Bernstein noted that companies say that their partner’s drug R&D costs need to be recovered through higher prices. However, high new drug prices are not sustainable. Dennis Purcell pointed out that “the last ten of twelve new cancer drugs cost $100,000 or more” for a course of treatment.

Evonne added “A few years ago, ten years ago, we saw the orphan drug market emerge. It needed just a patient population of 1000-5000.”  But now “with smaller patient populations in personalized medicine it is similar to the orphan drug market.”

Ellen asked  “What about the role of international going forward?”

Anton Gopka said that international pharmas are doing clinical trials in Russia for proof of concept studies.  This business model might work.  After the trials they can commercialize the new drug in U.S. Dan Mendelson said “Well maybe not so, because most U.S. payers or regulators prefer drug trials to be done in U.S.”  Dennis Purcell said  “If it were a country, the U.S. healthcare system would be the 5th biggest country in world.”

The discussion turned toward disease foundations and patient groups.

Dennis Purcell said “I believe that we will see lot of disease foundations that will open a VC arm.  So VC groups should work together with them to bring their projects forward.  Dan Mendelson offered that disease groups would work as clients. That is. A diabetes group would test the glucose value of products.

Ellen asked how to engage with the patients.

Dan Mendelson said that we need to understand and look at the quality measures. “We can’t expect the payer to give you a guarantee.
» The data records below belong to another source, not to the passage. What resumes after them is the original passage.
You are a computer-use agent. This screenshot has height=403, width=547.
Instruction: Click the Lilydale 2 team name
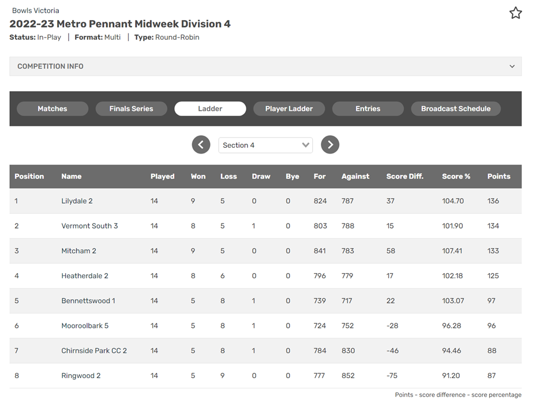point(77,201)
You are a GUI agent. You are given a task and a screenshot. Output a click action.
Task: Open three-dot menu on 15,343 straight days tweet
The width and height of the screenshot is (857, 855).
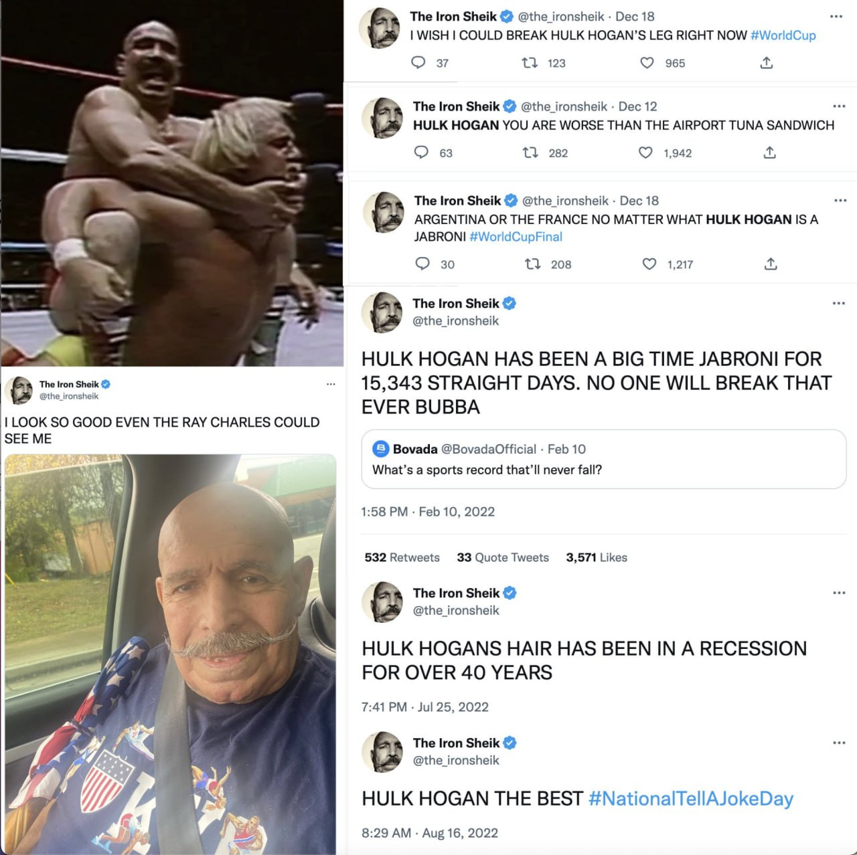click(839, 303)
Its not possible.” “We need to show an advantage vs. other drug competitors.  We need payer buy-in — each payer wants something different.  Small companies need to be competitive.  This situation has ham-stringed the FDA — They are not up to speed with the leading technologies.”

Karen Bernstein wrapped up their discussion by saying that the FDA is good in certain areas.  They are the only government agency that is under funded.  She noted that Janet Woodcock is expected to return soon, others, key people are expected to leave or retire by 2016.  She said “I see the next five years as tough for the FDA.”

Bio Investor Forum Day 2 — Biotech IPOs

–San Francisco, the Palace Hotel, Bio Investor Forum Day 2, October 9, 2013. The meeting wrapped up with its Closing Plenary: Early Stage Venture Financing — Will Current Trends Continue in 2014? The Plenary was structured as a panel discussion that included moderator Luke Timmerman — Xconomy, Srini Akkaragu — Sofinova Ventures, Brian Atwood — Versant Ventures, Alexis Borisy — 3rd Rock Ventures, Maria Chavez — AbbVie Biotech Ventures, Andrew Schwab — 5AM Ventures.  LukeTimmerman opened the discussion by saying that the big story of  2013 is the boom in biotech IPOs.  He said that in the last few years many VCs have dropped out – about half of the VCs became vampires.

The discussion opened with comments from the panel about the string of biotech IPOs that emerged in 2013. They seemed pleased that there were IPOs and wondered if the situation was sustainable into 2014 or beyond. Others commented that a biotech IPO is at an early part of a long series of steps to make a drug and that they have seen this process over and over.

Some commented about the apparent high quality of the recent crop of companies, saying that a lot of the areas in biology have a lot of unknowns and is really risky.  Companies that are able to pick out the small pieces that are well known can go forward. The advances in biology amassed over the last twenty years has enabled many of the biotech companies to do IPOs.

As the discussion continued, the topics ranged the share of VC money invested in companies, to partnerships, syndication, and the short list of “go to” financial and VC companies.  They also spoke about crowd funding, YouTube, using big data for biomarkers.  They see change coming with Accountable Care Organizations, and reimbursement issues.

From what I could see, we can expect to see more biotech IPOs in 2014.